Het indrukwekkende speelfilmdebuut van de in Italië geboren, maar in Parijs woonachtige Giovanni Aloi verbeeldt zo op metaforische wijze de alledaagse consequenties van Frankrijks strijd tegen terrorisme. Aloi ziet deze strijd als een fabel die militairen tot een permanent onderdeel van het straatbeeld heeft gemaakt. Het levert een bizarre contradictie op: de soldaten zoeken naar onzichtbare gevaren, terwijl gewone burgers op straat moeten doen alsof ze alle militairen om hen heen niet meer zien.

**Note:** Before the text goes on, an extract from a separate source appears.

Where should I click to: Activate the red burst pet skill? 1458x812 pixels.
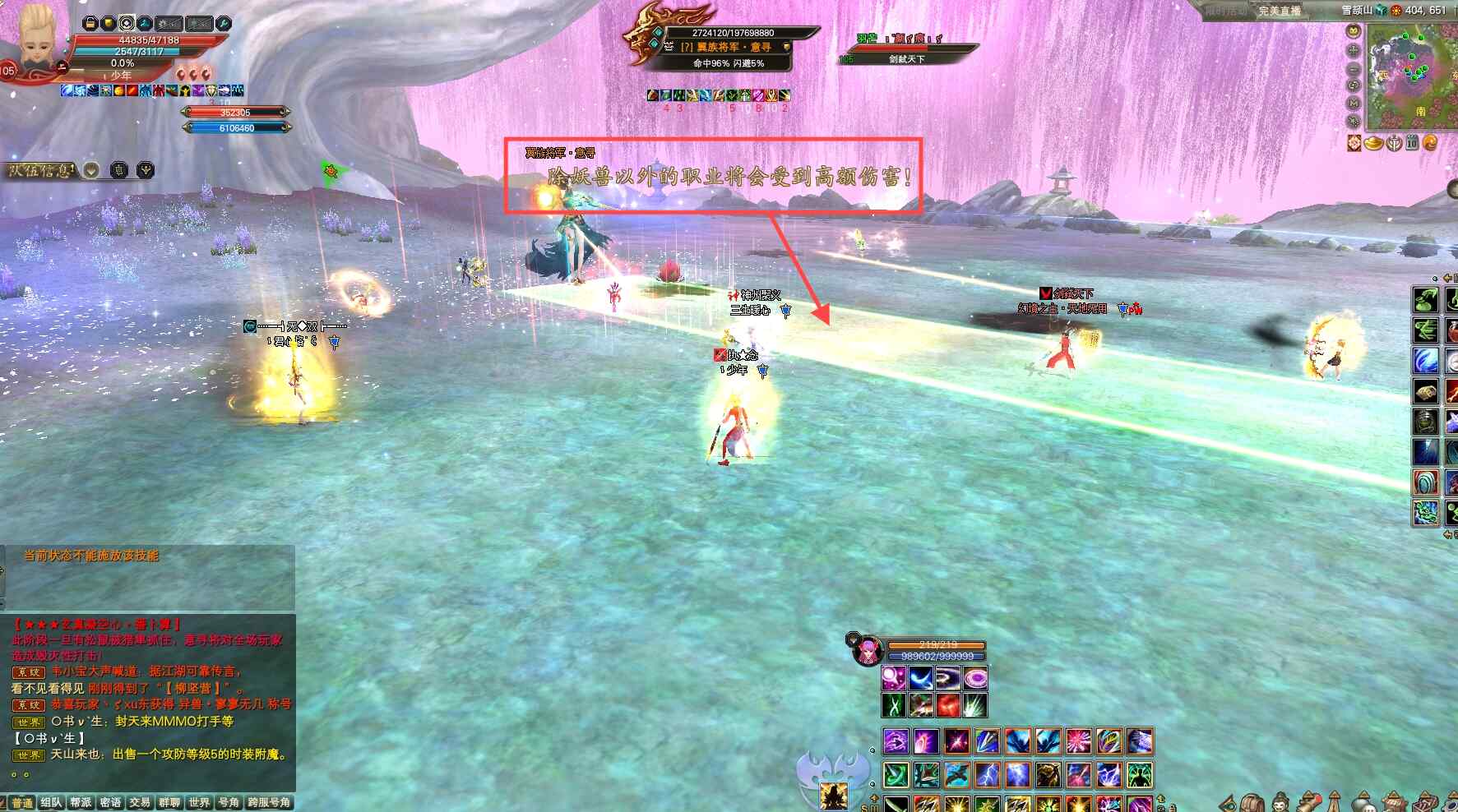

Er lijkt geen einde in zicht voor deze militaire interventie van het alledaagse leven. Zolang er geen concrete vijand in beeld is om te verslaan, zal ernaar gezocht worden. ‘The Forever War’ wordt deze vorm van onafgebroken oorlogsvoering in Amerika genoemd, verwijzend naar de literaire sciencefictionklassieker van Joe Haldeman uit 1974 die de menselijke zucht naar conflict illustreert aan de hand van een intergalactische oorlog. Niet alleen de strijd tegen terrorisme, maar ook de strijd tegen drugs en armoede valt onder dit eindeloze en vaak grenzeloze conflict. Eindeloos, omdat is gebleken dat deze strijd generaties, generaals en presidentschappen overleeft.

Spookverhaal
Wat zegt het over de mensheid dat we ons van het ene conflict in het andere conflict begeven? In Venetië verdiepten meerdere films zich in die onstilbare honger naar strijd. Zo ondernam de Italiaanse regisseur Gianfranco Rosi — in november hoofdgast op documentairefestival IDFA — de monumentale taak om een coherent beeld te schetsen van het dagelijkse leven in het Midden-Oosten. Notturno schakelt tussen scènes die hij de afgelopen vijf jaar filmde in de oorlogsgebieden van Koerdistan, Libanon, Irak en Syrië. Daar volgde Rosi soldaten en burgers, grootmoeders en kinderen, docenten en psychiatrische patiënten, verliefde stelletjes en eenzame weduwen die hun leven leiden terwijl op de achtergrond een oorlog woedt.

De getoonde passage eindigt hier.